The complete listing of the
GetChildNodes function is shown in the following code. The techniques are standard W3C DOM coding practice. The principle is to iterate through all the nodes in the current
NodeList , displaying information about each one. There are different properties available for different types of node – check the
NodeType first, and then access the appropriate properties.
Next, if it is an
Element -type node, iterate through all the attributes adding information about these. Finally, check if this node has any child nodes, and if so, iterate through these recursively calling the same
Function GetChildNodes(objNodeList As XMLNodeList, intLevel As Integer) _
As String
Dim strNodes As String = "
Dim objNode As XmlNode
Dim objAttr As XmlAttribute
'iterate through all the child nodes for the current node
For Each objNode In objNodeList
'display information about this node
strNodes = strNodes & GetIndent(intLevel) _
& GetNodeType(objNode.NodeType) & ": <b>" & objNode.Name
'if it is an XML Declaration node, display the 'special' properties
If objNode.NodeType = XMLNodeType.XmlDeclaration Then
'cast the XMLNode object to an XmlDeclaration object
Dim objXMLDec = CType(objNode, XmlDeclaration)
strNodes = strNodes & "</b> version=<b>" _
& objXMLDec.Version & "</b> standalone=<b>" _
& objXMLDec.Standalone & "</b><br />"
Else
'just display the generic 'value' property
strNodes = strNodes & "</b> value=<b>" _
& objNode.Value & "</b><br />"
End If
'if it is an Element node, iterate through the Attributes
'collection displaying information about each attribute
If objNode.NodeType = XMLNodeType.Element Then
'display the attribute information for each attribute
For Each objAttr In objNode.Attributes
strNodes = strNodes & GetIndent(intLevel + 1) _
& GetNodeType(objAttr.NodeType) & ": <b>" _
& objAttr.Name & "</b> value=<b>" _
& objAttr.Value & "</b><br />"
Next
End If
'if this node has child nodes, call the same function recursively
'to display the information for it and each of its child node
If objNode.HasChildNodes Then
strNodes = strNodes & GetChildNodes(objNode.childNodes, intLevel + 1)
End If
Next 'go to next node
Return strNodes 'pass the result back to the caller
There are a couple of other minor functions that the preceding code uses. The
GetIndent function simply takes an integer representing the current indent level and returns a string containing a suitable number of
non-breaking space characters. The
GetNodeType function looks up the numeric node type value returned from the
NodeType property of each node, and returns a text description of the node type. Remember that you can view the code for these functions in the sample page using the [view source] link at the bottom of the page.
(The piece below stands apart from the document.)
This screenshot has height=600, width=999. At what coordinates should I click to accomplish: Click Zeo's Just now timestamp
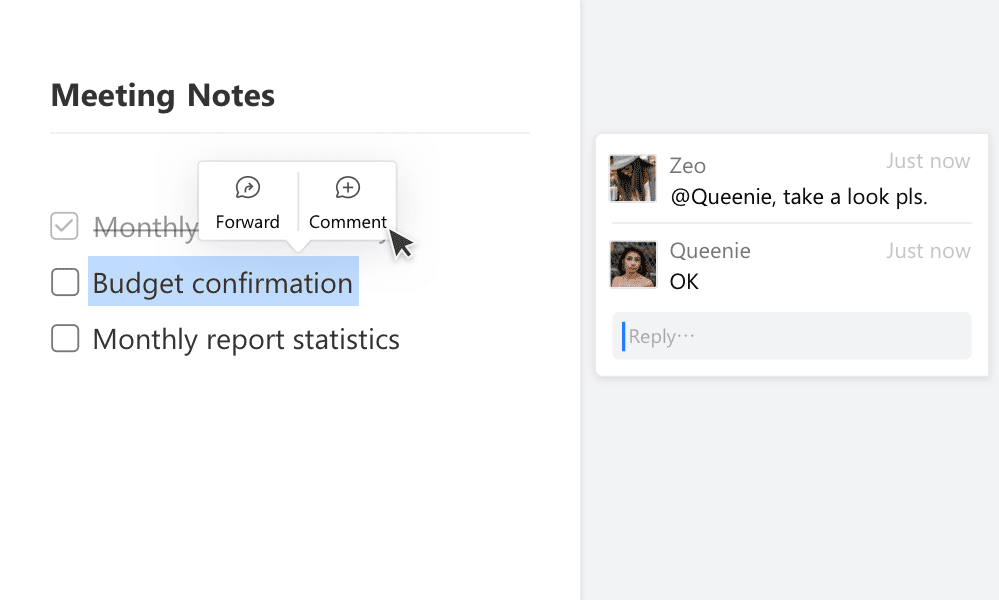pyautogui.click(x=928, y=161)
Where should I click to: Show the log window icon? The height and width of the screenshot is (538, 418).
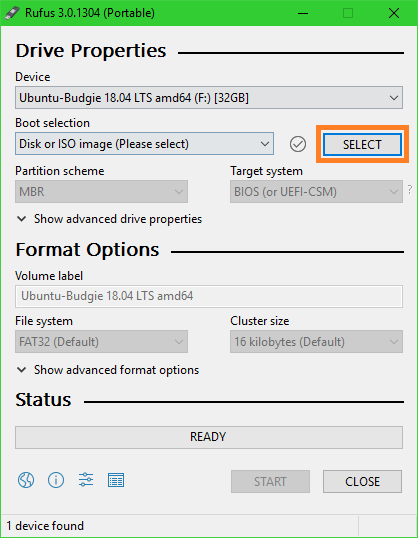(116, 480)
The second example, shown in Figure 8-16, demonstrates how you can achieve the same results as the previous example, by using the
XPathNavigator object. The Accessing XML documents using an XPathNavigator (
xml-via-navigator.aspx ) sample page produces output that is fundamentally similar to the previous example. Notice, however, that now you get the complete content of all the child elements for the
value of an element (all the
#text child nodes of all the children concatenated together):
Figure 8-16:
As in the previous example, start out by locating and loading the XML document into an
XmlDocument object (see the code that follows). If there is no error, you know that the document is well formed and loaded successfully. However, here the code differs considerably – you create an
XPathNavigator object based on the
XmlDocument object (shown highlighted in the code).
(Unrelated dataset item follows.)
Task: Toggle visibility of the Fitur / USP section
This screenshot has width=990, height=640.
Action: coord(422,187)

To display the output, first move the current position (pointer) of the
XPathNavigator to the document itself. Then you can call a custom recursive function named
GetXMLDocFragment that iterates through all the nodes in the document and inserts the result into your
<div> element elsewhere in the page. Note that this time you are calling your custom function with the new
XPathNavigator object as the first parameter (the second is the same indent level parameter as used in the previous example):
'create physical path to booklist.xml sample file (in same folder as ASPX page) Dim strCurrentPath As String = Request.PhysicalPath Dim strXMLPath As String = Left(strCurrentPath, _ InStrRev(strCurrentPath, "\")) & "booklist.xml" 'create a new XmlDocument object and load the XML file Dim objXMLDoc As New XmlDocument objXMLDoc.Load(strXMLPath) outDocURL.innerHTML = "Loaded file: <b>" & strXMLPath & "</b>"'now ready to parse the XML document
'it must be well-formed to have loaded without error
'create a new XPathNavigator object using the XMLDocument object
Dim objXPNav As XPathNavigator = objXMLDoc.CreateNavigator()
'move the current position to the root #document node
objXPNav.MoveToRoot()
'call a recursive function to iterate through all the nodes in the
'XPathNavigator, creating a string that is placed in the <div> above
outResults.innerHTML = GetXMLDocFragment(objXPNav, 0)
The
XPathNavigator object exposes a series of properties, methods, and collections that make it easy to navigate an XML document. We use a range of these in our custom function, shown in the following code. The first step, after declaring a couple of necessary local variables, is to get the information about the current node. Notice that you use the same
GetNodeType function as in the previous example to convert the numeric
NodeType value into a text description of the node type.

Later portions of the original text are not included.